Questa volta, Maradona non sbagliò il suo tiro. Goycochea si confermò specialista, parando il rigore decisivo di Donadoni. L’Argentina era in finale, ma a che prezzo per il rapporto tra Diego e l’Italia?
Il tramonto di un’era
La finale contro la Germania, l’8 luglio 1990 allo Stadio Olimpico di Roma, fu l’antitesi di tutto ciò che Maradona rappresentava nel calcio. Una partita brutta, violenta, segnata più dalle espulsioni che dalle giocate di classe.
L’Argentina, priva di giocatori chiave per squalifica, si chiuse in difesa cercando di resistere agli attacchi tedeschi. Maradona, visibilmente esausto e limitato fisicamente, non riuscì a incidere come avrebbe voluto.
A cinque minuti dalla fine, un rigore più che discutibile concesso alla Germania decise la partita. Andreas Brehme non sbagliò, regalando il titolo ai tedeschi.
Al fischio finale, Maradona scoppiò in lacrime. Era la fine di un’era, non solo per lui ma per il calcio stesso. Il suo corpo non rispondeva più ai comandi come un tempo, e il peso delle aspettative era diventato insostenibile.
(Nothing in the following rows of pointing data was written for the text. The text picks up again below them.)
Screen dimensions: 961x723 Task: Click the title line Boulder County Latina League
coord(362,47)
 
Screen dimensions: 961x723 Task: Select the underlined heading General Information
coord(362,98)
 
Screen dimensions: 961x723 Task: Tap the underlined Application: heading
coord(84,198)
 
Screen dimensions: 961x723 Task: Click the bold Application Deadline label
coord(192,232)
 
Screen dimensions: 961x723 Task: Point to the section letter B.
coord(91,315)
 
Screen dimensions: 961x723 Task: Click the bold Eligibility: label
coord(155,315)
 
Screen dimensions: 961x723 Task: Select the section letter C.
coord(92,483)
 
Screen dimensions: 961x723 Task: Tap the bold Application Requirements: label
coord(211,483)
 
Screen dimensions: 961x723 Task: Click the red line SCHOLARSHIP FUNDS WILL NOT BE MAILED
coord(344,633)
Oltretutto era evidente che il calcio stava cambiando, diventando più tattico, più fisico, meno incline alle prodezze individuali che avevano reso Diego una leggenda.
Maradona, il più umano degli dei, il più divino degli uomini, dopo essersi ritirato, si ripresentò anche ai Mondiali 1994 per un ultimo, contestatissimo, walzer. Ma questa è un’altra storia di calcio…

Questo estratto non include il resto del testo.